Knead the dough gently until smooth, then roll out to an oblong. Cut a second portion of the alternative fat into small pieces and dot these over onto the end two-thirds of the pastry. Fold the top third of the pastry back over, then fold the bottom half up over that, making a neat package with layers of fat between the pastry folds. Give the pastry a half turn so the open end is facing you, then roll out again to the same size oblong as before. Repeat with the next (alternative) fat, and roll out as before. After dotting the pastry with fat and folding for the third time, do not roll, but place the pastry in a poly bog and leave to stand in a cool place for 15 minutes, then roll out as before, dot with the last remaining fat, fold and roll out again. If the pastry appears streaky give one final fold (without fat), turn and roll again.

As a guide, 8 oz of pastry will cover an 8" diameter plate. Any surplus pastry can always be chilled or frozen to be used another time.

Spare egg whites keep for up to two weeks in a covered jar the fridge, so never throw them away, and as this next recipe for Eccles cakes uses 1 egg white , this could be the one left over after making the ravioli filling. Left-over egg yolks can only be stored for a couple of days in a covered container in the fridge (mixing with a pinch of salt), and can be used in custards, lemon curd, rich pastry, mayonnaise, scrambled eggs, and using to bind burgers or patties. Those who plan their cooking in advance should then be able to made the most of the left-over separated eggs.
Eccles cakes are very similar to other regional variations. Coventry Godcakes are made with much the same ingredients, but triangular shaped. Banbury cakes are rolled into oblongs with pointed ends.
Eccles Cakes:
8 oz (225g) flaky pastry, well chilled
1 oz (25g) butter, melted
1 rounded tblsp soft brown sugar
4 os (100g) currants or raisins
pinch mixed spice
1 rounded tblsp chopped candied peel
1 egg white, lightly beaten
caster sugar
To make the filling, stir the brown sugar and butter together, wash the dried fruit, drain - but while still wet - and add, with the spice and peel to the butter/sugar.

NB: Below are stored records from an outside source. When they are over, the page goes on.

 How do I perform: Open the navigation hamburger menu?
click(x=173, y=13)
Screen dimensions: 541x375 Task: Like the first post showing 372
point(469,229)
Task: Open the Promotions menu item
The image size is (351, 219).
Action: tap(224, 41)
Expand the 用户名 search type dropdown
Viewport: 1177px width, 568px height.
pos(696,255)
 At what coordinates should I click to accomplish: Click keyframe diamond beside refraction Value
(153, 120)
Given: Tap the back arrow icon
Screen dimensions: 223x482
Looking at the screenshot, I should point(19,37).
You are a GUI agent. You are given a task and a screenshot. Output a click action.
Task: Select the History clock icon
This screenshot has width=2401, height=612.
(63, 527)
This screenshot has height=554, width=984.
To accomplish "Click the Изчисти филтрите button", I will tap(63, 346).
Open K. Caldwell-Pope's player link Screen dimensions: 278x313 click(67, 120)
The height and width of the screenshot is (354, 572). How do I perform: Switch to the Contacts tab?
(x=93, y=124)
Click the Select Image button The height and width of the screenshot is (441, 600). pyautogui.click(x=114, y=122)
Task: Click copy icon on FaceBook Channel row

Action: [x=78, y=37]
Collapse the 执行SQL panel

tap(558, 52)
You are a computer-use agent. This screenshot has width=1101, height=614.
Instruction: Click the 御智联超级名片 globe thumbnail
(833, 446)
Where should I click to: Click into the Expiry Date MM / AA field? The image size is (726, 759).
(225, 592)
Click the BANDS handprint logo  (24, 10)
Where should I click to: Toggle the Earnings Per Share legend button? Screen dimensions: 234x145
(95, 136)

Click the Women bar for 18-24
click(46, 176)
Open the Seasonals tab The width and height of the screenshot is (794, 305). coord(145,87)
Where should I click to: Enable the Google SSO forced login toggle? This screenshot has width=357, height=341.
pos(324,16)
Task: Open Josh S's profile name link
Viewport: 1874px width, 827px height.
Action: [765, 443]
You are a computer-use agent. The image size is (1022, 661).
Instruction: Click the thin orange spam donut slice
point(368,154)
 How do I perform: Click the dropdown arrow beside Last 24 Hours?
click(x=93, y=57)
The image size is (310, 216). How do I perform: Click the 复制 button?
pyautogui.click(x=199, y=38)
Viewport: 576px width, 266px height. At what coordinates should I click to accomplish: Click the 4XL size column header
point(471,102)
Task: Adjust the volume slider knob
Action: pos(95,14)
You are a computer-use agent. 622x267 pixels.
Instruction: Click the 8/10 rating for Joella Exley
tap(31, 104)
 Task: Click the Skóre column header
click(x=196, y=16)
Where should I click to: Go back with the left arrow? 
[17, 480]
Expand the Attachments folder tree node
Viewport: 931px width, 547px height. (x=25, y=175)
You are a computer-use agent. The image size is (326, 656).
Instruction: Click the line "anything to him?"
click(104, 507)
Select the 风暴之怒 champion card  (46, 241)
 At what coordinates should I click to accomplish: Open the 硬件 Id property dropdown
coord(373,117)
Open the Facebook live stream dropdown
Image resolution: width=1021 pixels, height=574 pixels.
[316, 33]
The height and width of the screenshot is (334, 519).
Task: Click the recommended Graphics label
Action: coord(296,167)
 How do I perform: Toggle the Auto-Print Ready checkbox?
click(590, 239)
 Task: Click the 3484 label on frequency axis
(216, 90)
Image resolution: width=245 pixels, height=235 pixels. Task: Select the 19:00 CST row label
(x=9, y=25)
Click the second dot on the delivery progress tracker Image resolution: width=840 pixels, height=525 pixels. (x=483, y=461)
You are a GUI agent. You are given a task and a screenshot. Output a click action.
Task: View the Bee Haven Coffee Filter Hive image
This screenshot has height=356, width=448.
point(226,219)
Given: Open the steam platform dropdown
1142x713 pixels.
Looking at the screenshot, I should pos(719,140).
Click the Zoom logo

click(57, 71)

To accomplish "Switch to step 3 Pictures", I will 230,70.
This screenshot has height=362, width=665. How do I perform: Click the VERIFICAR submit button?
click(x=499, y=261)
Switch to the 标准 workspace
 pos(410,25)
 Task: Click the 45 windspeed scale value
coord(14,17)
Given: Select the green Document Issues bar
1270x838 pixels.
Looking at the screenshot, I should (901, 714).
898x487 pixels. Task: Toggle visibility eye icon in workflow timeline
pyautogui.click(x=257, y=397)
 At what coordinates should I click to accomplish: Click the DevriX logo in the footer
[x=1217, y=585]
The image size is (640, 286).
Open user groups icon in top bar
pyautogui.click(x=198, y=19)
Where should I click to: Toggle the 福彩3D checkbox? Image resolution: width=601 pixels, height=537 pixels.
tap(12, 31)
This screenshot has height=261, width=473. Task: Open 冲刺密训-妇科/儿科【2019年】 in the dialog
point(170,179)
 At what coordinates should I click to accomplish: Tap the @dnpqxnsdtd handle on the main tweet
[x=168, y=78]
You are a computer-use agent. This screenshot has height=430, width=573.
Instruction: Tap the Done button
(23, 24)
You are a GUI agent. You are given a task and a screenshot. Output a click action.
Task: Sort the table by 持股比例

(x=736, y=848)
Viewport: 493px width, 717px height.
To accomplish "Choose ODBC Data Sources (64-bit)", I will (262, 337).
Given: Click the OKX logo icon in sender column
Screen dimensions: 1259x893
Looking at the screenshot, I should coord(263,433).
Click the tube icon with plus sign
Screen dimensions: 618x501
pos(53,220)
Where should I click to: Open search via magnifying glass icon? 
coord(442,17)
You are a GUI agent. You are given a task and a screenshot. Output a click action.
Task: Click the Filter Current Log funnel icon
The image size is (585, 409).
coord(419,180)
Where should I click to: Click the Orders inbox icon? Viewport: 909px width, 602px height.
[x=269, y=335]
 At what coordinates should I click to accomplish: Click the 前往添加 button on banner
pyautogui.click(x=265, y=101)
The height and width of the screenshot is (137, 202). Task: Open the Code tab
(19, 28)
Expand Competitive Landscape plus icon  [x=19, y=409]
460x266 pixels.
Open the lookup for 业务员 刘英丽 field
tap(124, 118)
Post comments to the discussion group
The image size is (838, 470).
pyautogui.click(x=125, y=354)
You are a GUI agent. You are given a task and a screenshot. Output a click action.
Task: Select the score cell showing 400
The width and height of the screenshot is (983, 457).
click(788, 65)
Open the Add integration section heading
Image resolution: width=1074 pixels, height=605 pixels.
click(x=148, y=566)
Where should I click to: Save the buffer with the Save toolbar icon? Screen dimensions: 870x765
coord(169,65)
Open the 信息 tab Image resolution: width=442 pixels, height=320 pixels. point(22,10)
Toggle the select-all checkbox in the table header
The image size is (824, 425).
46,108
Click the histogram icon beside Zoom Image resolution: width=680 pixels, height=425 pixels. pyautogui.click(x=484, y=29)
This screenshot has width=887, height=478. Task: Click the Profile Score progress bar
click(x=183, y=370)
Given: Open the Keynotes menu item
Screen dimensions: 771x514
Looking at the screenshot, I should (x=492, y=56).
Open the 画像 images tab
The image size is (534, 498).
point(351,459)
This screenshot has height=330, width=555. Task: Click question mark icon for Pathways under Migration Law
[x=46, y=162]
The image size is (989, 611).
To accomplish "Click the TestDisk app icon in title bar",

Roll out the pastry very thinly and cut in 6" (15cm) rounds (place a saucer on the pastry and cut round this). Put a rounded tablespoon of the filling mixture in the centre of each round, brush the edges of the pastry with water, then draw up to the centre and pinch together to seal. Turn the pastry over, and roll gently so that the fruit is just becoming visible, but keep the cakes round.
Traditionally three small cuts are made on the top, the visible surface brushed with egg white and dusted with caster sugar. Place on a baking sheet and bake at 220C, 425F, gas 7 for 10 -15 minutes or until golden.